* Problem description:
A single number is expected: the count of lines below where the word "agent" occurs.

* Supplied data:
▶
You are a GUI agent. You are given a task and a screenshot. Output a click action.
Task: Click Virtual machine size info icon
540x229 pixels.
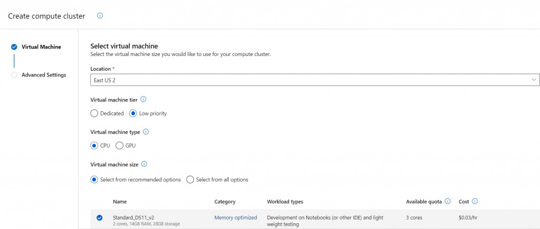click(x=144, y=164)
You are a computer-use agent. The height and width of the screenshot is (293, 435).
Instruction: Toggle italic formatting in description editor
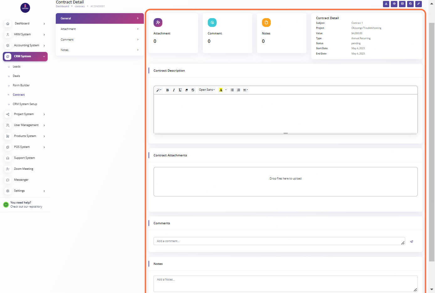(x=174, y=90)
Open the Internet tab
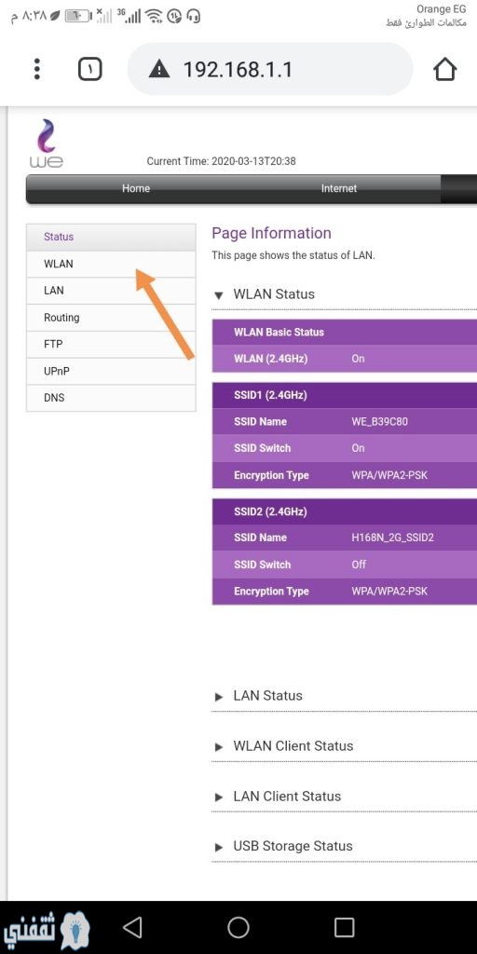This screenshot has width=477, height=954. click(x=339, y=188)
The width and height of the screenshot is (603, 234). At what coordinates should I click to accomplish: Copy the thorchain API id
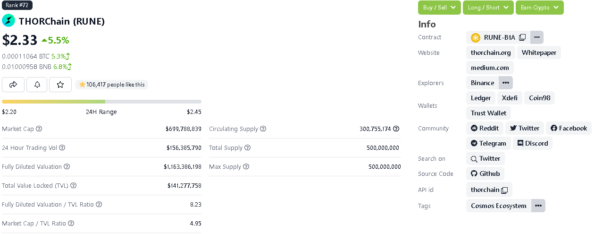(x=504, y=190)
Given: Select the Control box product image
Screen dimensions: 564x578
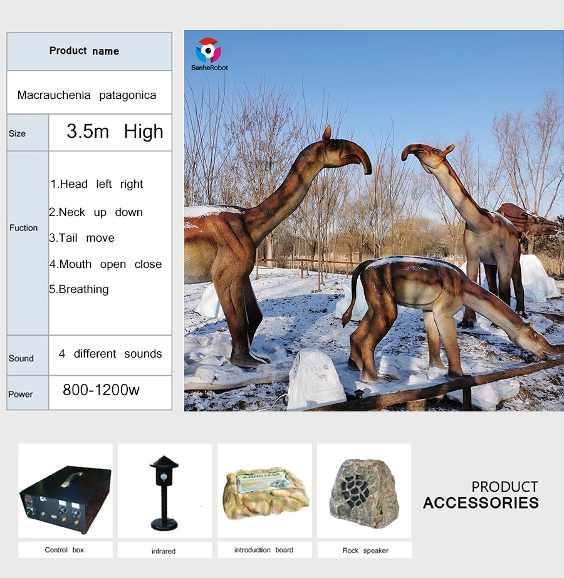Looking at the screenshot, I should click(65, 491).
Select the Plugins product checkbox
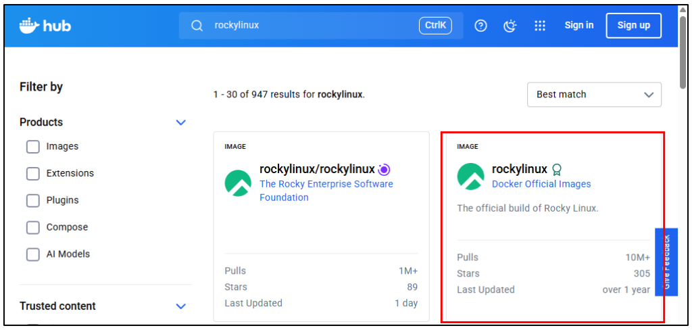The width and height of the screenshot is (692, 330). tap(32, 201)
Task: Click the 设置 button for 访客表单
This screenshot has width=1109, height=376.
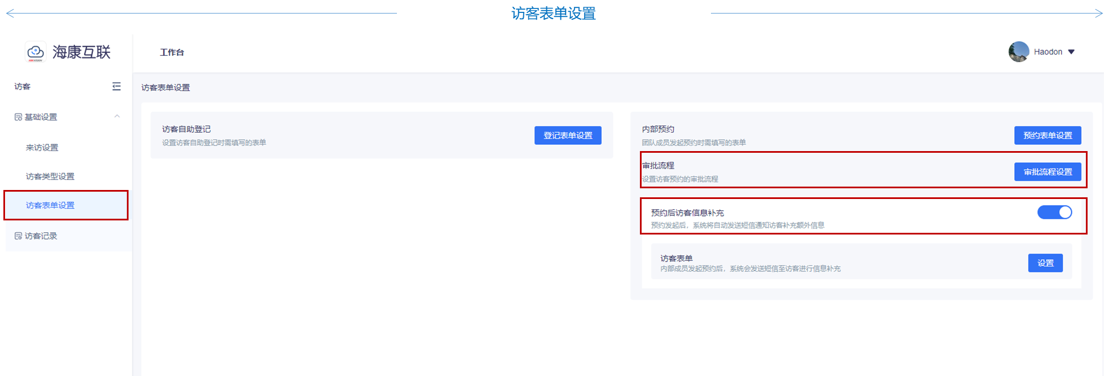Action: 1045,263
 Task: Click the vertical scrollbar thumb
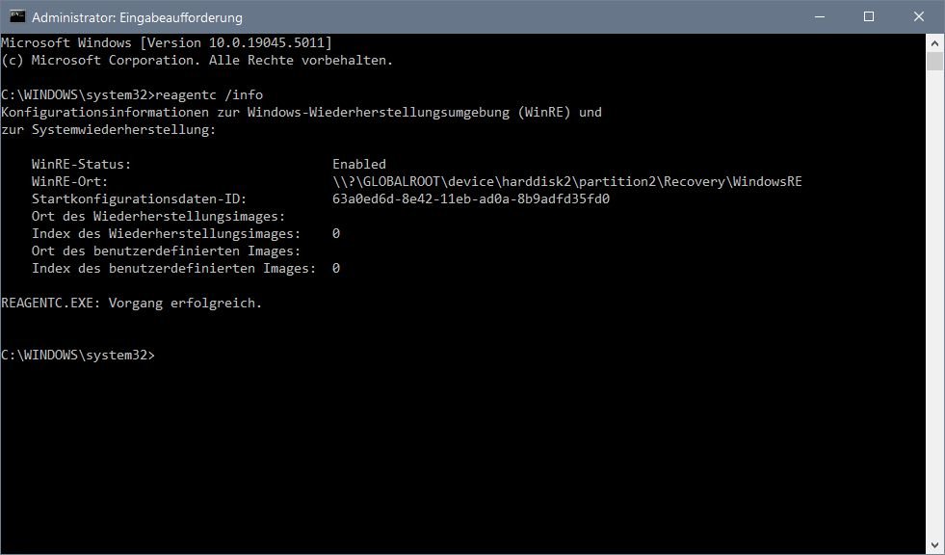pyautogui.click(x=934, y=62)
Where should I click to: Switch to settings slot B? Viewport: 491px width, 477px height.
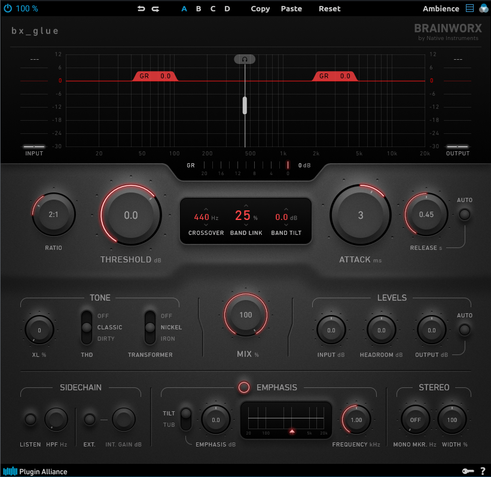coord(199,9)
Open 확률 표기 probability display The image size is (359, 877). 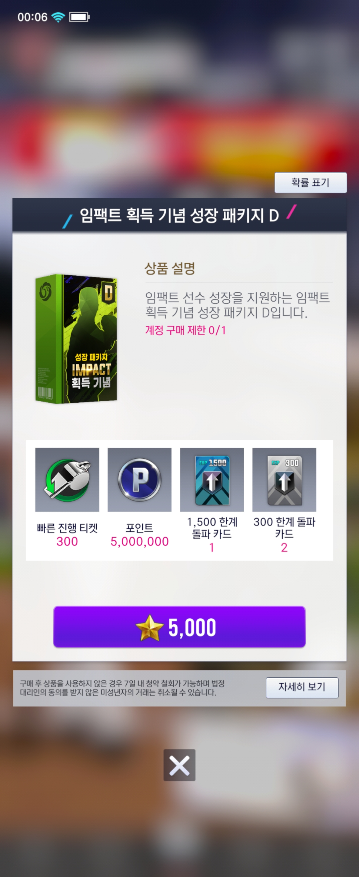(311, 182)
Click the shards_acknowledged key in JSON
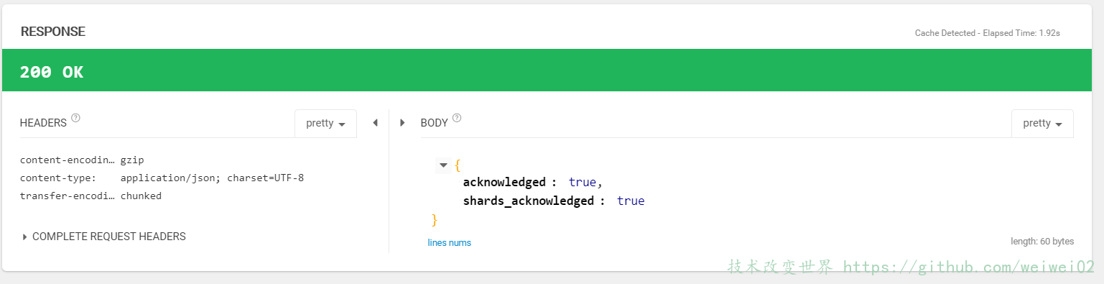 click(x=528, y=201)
◀
▶
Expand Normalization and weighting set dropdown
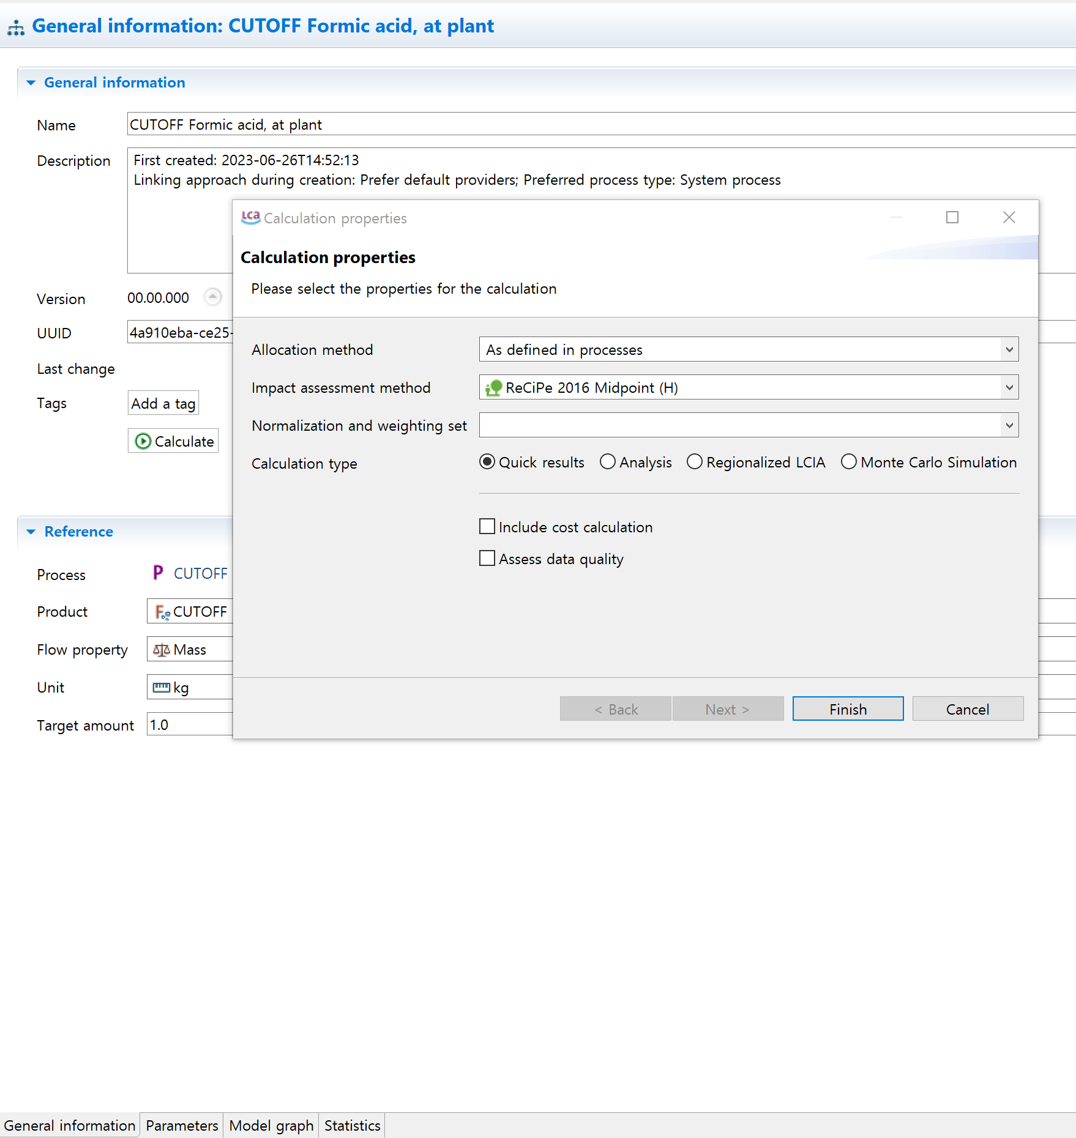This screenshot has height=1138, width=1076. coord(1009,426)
◀
* Solution:
2